This implies that if the issues are important enough other exceptions will follow
July 20, 2010 by admin
Filed under Entertainment
This implies that, if the issues are important enough, other exceptions will follow. Once they start, there is a small army of diplomats and other civil servants who will most eloquently make the case for yet more exceptions, and the grand attack will disintegrate.If that happens, those political isolationists whose prejudices Messrs Rifkind and Major have been so busy whipping up will not forgive either of them. Malcolm Rifkind has already allowed through three exceptions to the vetoes. This will make the Government vulnerable, at least in theory, to further defections from the Tory left – to another few Howarths or Nicholsons. Having spoken to some of the Europhiles in recent days, I can confirm that they are depressed.
(And yet, aren’t they always, these days?) For to retreat would probably be even more dangerous for Major. The Prime Minister is dangerously close to becoming friendless in the EU, in a way Lady Thatcher never quite was.Certainly, thus far, the veto-barrage has produced greater stubbornness in Paris and Bonn, not less. If he carries on with his campaign, vetoing many more innocent and useful EU initiatives, then he will confirm the growing continental view that he is not worth doing business with. The big players are now at least half-committed to sitting the Major government out, giving it no political help at all, and waiting for Tony Blair. The European Union is an institution founded upon the politics of compromise and wink. Without second-bests and weary handshakes, it would not exist at all. Yet Britain has achieved the hitherto-unthinkable; we have united every other country in uncompromising mood against us.

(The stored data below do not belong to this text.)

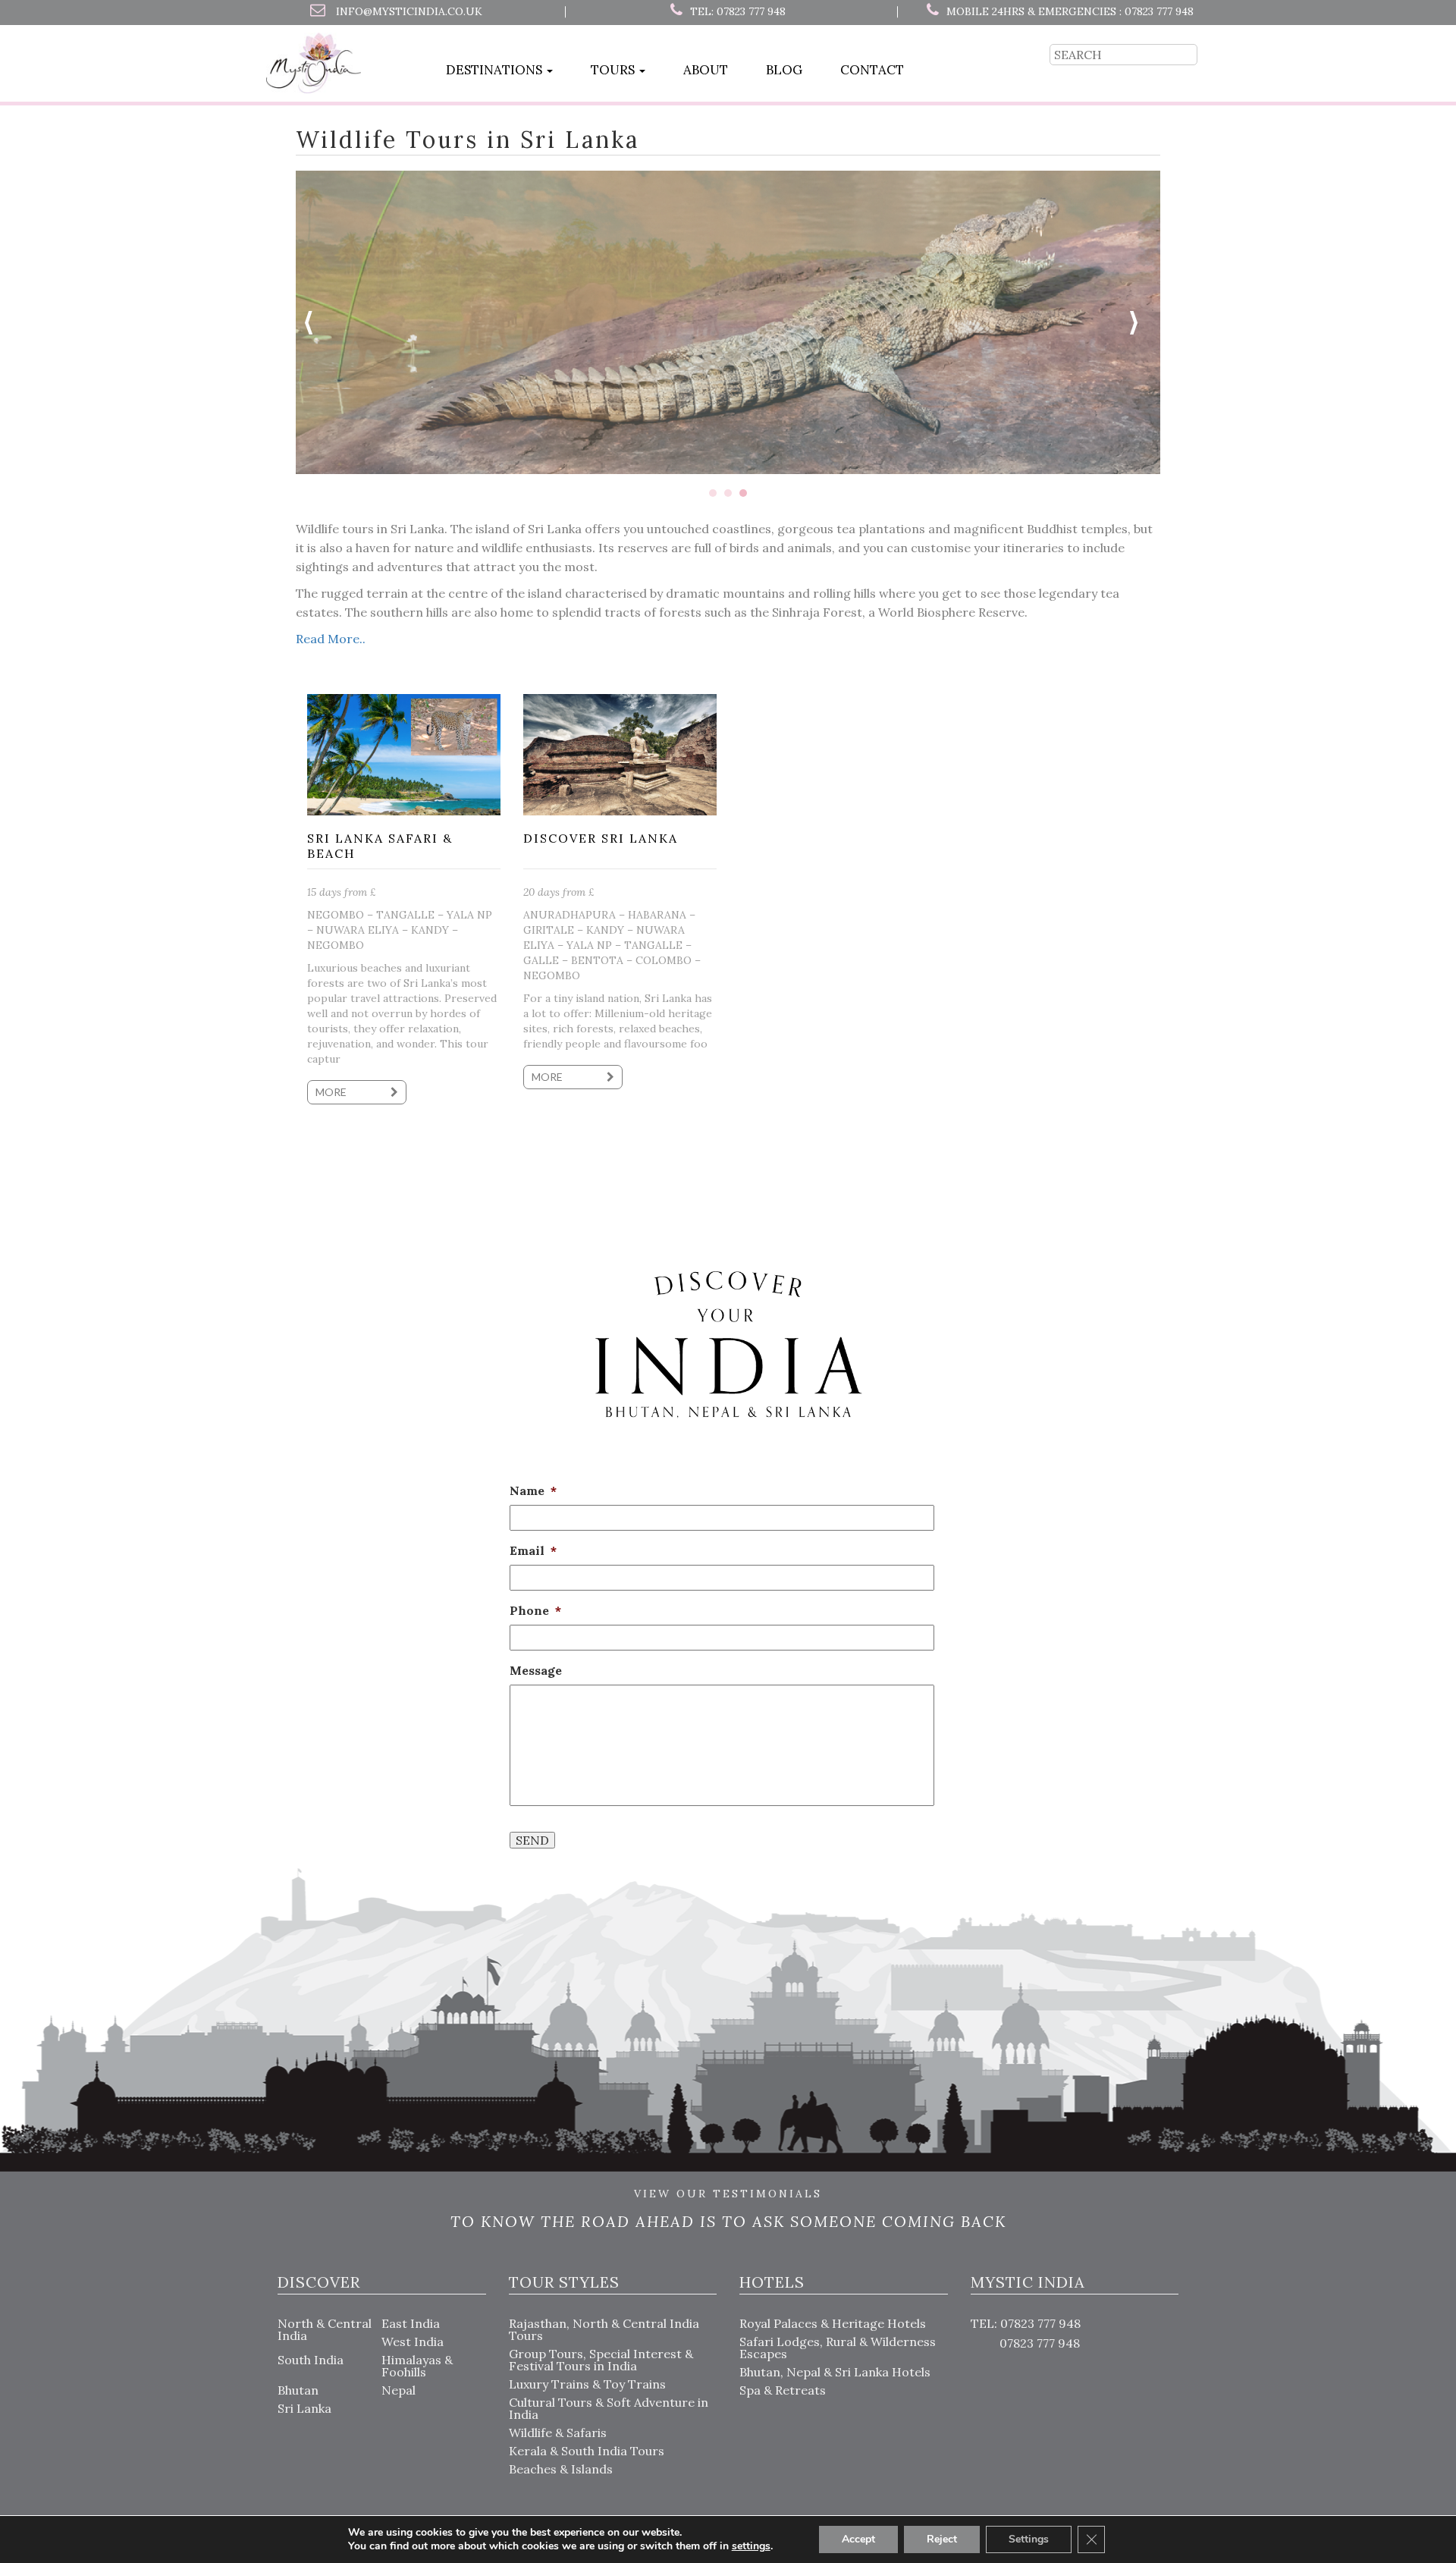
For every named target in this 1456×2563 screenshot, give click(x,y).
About (705, 69)
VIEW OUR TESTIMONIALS (728, 2194)
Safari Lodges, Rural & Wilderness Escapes (837, 2347)
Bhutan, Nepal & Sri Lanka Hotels (834, 2371)
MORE (332, 1091)
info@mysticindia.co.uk (409, 11)
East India (410, 2323)
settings (751, 2546)
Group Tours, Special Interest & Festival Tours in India (601, 2359)
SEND (532, 1840)
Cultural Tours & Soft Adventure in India (608, 2408)
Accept (858, 2539)
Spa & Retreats (782, 2390)
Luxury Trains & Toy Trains (587, 2384)
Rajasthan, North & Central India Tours (604, 2329)
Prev (315, 322)
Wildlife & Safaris (558, 2432)
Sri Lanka (304, 2408)
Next (1140, 322)
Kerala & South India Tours (586, 2450)
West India (412, 2341)
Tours (614, 69)
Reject (942, 2539)
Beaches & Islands (561, 2469)
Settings (1029, 2539)
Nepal (398, 2390)
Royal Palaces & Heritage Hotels (832, 2323)
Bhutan (298, 2390)
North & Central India (325, 2329)
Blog (784, 69)
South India (311, 2359)
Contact (872, 69)
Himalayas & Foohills (417, 2365)
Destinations (495, 69)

In that, as in some of his recent privatisations, Mr Major has comprehensively out-Thatchered Margaret Thatcher.In this pass, he can go forward or he can retreat. The politics of the next few weeks of Northern Irish life will be, to put it mildly, turbulent and impatient; Mr Major has commented privately that he may be the first British premier to be ousted by the Irish question since William Gladstone.
Meanwhile, at Luxembourg and Brussels, and other places where politics has been generally placid and patient, British ministers are being harangued by continental politicians who have had enough. But, as John Major’s administration twitches and jerks its way across the front pages, it is an essential one. On all sides, this seems a government that rests on powder-fragile foundations. At Stormont, the ultimate guarantors of Major’s majority, the Ulster Unionists, are being angrily confronted by a table they don’t want to sit around. We cannot wait in ironic expectation of such stars.The solution is to get serious now, preferably before Saturday comes England expects .. but then, being England, she does not expect very much.. The floor of the House of Commons may have lost its supremacy over many aspects of public life – judicial, diplomatic, and as the place for national argument – but it retains absolute supremacy in one key area: there, and there alone, are struggling governments killed off That is not an interesting observation.

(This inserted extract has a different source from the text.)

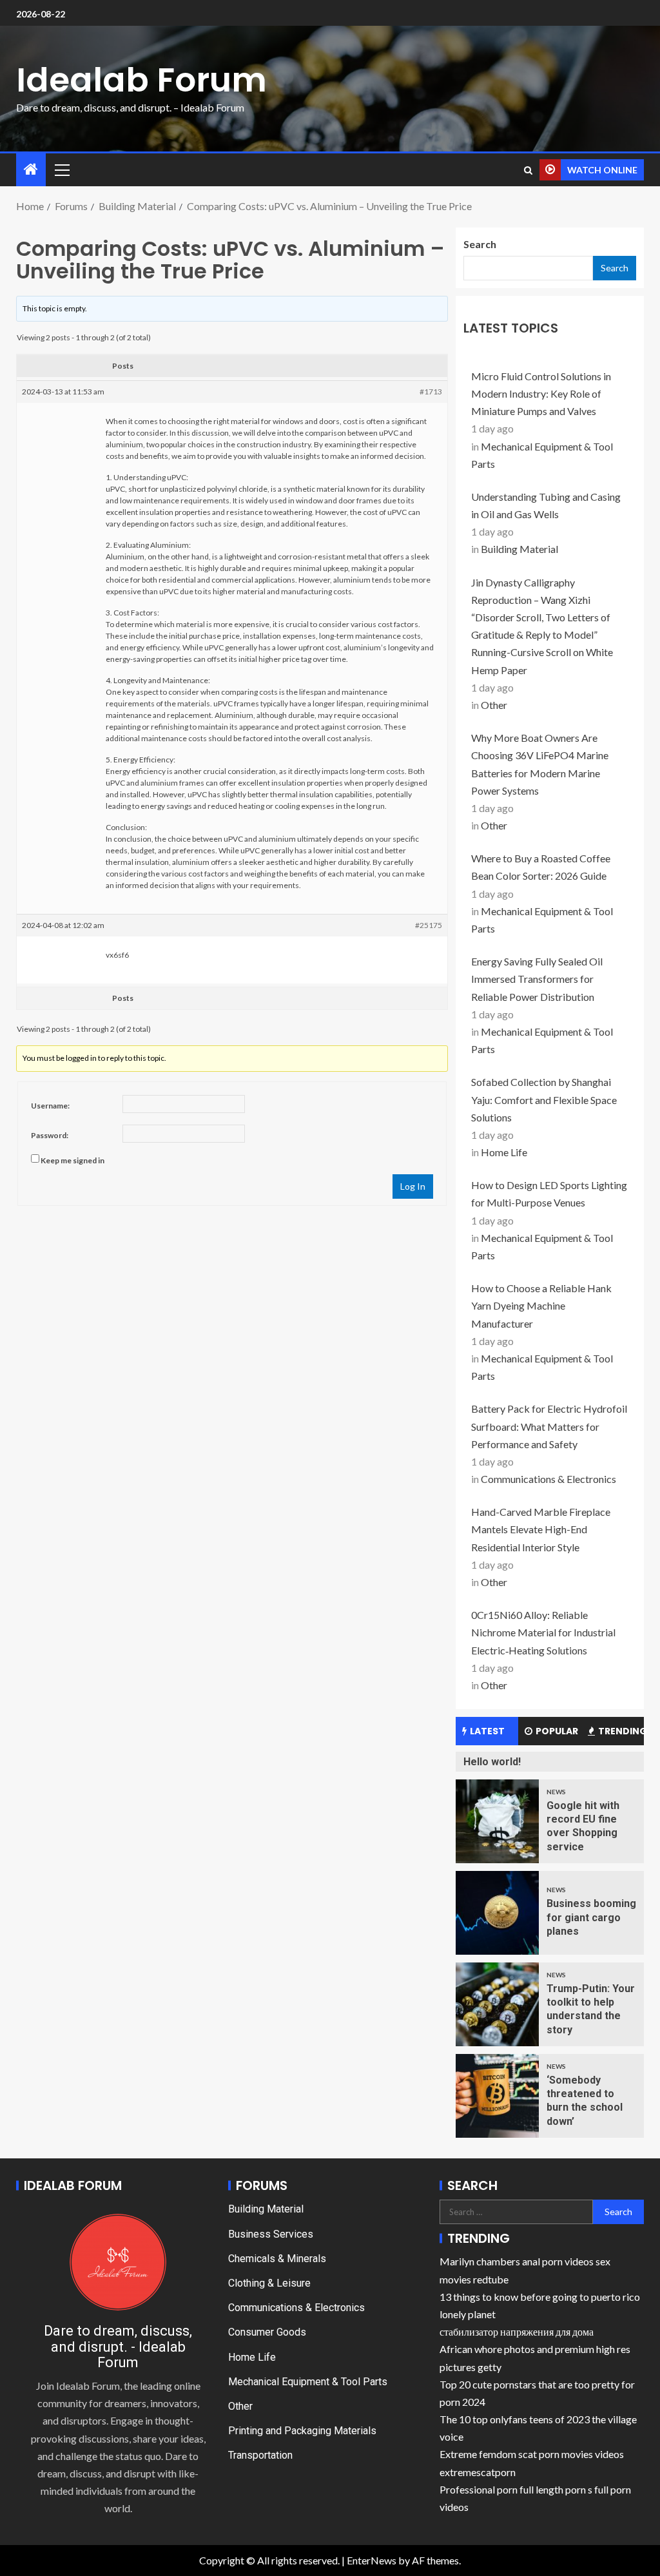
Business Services (270, 2234)
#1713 (431, 391)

It’s a joke, right? Jordan is from another planet; Gazza is human, all too human. Okay, George Best could get drunk, have a haircut, open boutiques and still play like a god for 90 minutes But he was a genius and Gazza is not. Think of Gazza and then think of the basketball superstar Michael Jordan. Other countries demand heroism and a defence of national pride from their players. In the United States, successful sports coaches become moral shepherds to the nation.

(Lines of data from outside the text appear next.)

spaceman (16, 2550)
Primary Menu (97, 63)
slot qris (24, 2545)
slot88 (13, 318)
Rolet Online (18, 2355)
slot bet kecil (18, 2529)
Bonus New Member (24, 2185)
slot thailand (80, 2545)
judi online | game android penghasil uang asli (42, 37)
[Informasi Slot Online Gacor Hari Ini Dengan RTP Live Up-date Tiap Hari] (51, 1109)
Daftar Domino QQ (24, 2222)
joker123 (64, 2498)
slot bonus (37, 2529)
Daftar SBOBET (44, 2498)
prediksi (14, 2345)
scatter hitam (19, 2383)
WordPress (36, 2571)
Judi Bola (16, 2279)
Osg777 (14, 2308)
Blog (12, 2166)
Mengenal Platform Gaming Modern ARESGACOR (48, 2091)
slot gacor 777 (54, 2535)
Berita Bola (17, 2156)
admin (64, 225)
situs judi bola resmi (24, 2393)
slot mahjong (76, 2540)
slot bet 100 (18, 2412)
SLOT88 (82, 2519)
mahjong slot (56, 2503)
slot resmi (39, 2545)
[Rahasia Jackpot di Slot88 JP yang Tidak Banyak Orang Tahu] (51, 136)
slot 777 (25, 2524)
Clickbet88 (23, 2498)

The Promise Keepers, the male fundamentalist Christian sect which is driving previously alienated urban men back to their homes and families, was started by a sports coach. In the United States, as in many other nations, sporting excellence is an expression and celebration of moral character.Irony cannot prevail against this. The culture of Post-Modern laddery is no match for moral seriousness. Gazza and friends have started to think that football means ticking boxes, not kicking balls.This is a hopeless state of affairs Modern sport cannot be played ironically.